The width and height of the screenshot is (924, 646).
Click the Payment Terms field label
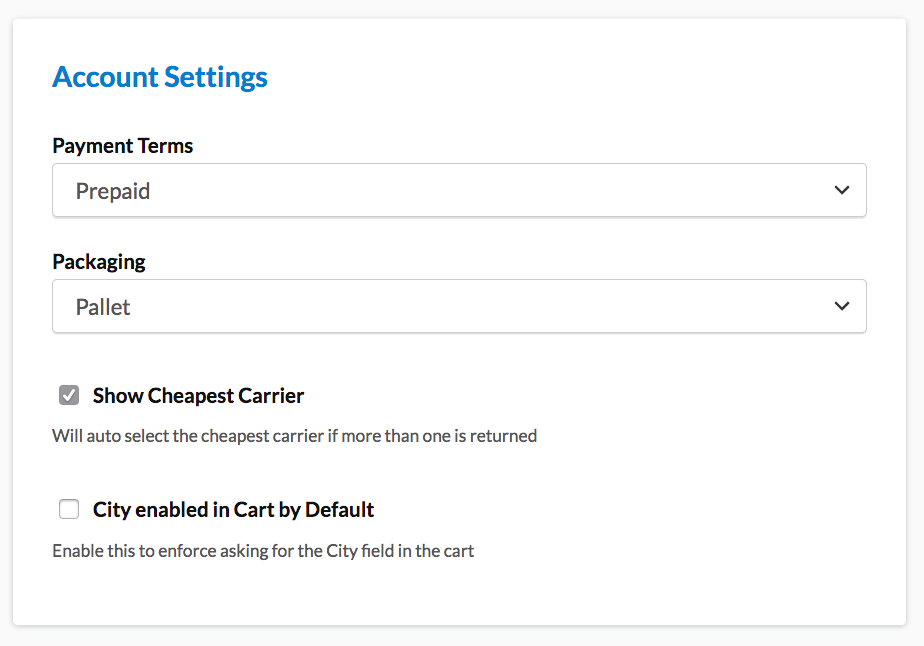[x=122, y=146]
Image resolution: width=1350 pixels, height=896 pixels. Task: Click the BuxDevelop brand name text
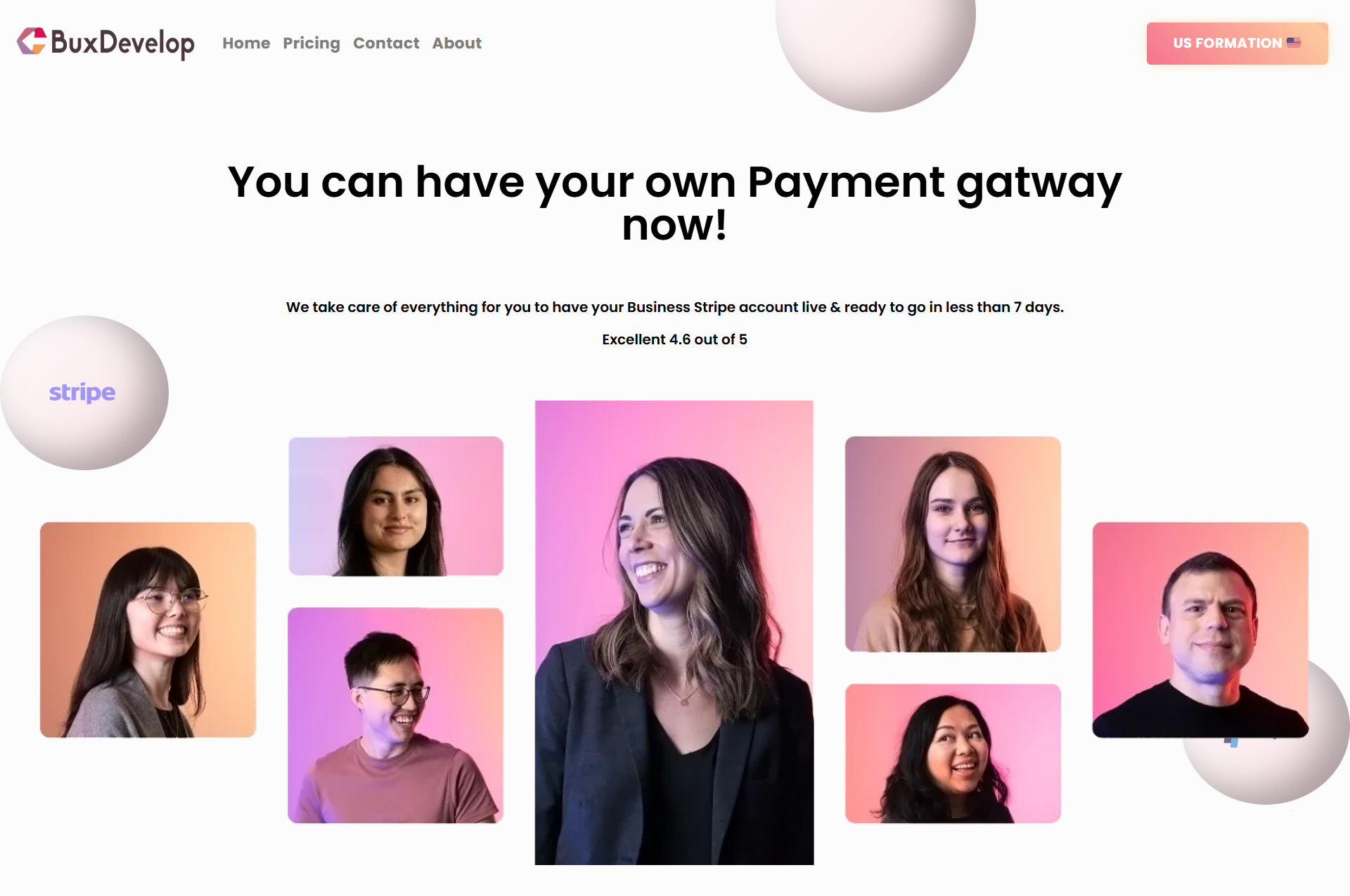pyautogui.click(x=123, y=44)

====

INSTRUCTIONS TO FOLLOW: Pictures are to be omitted; set down the rest of the entries exactly as given.

THE COMPLETED TASK:
The width and height of the screenshot is (924, 646).
Click the Payment Terms field label
[x=122, y=146]
Image resolution: width=1350 pixels, height=896 pixels. Task: Click the BuxDevelop brand name text
pyautogui.click(x=123, y=44)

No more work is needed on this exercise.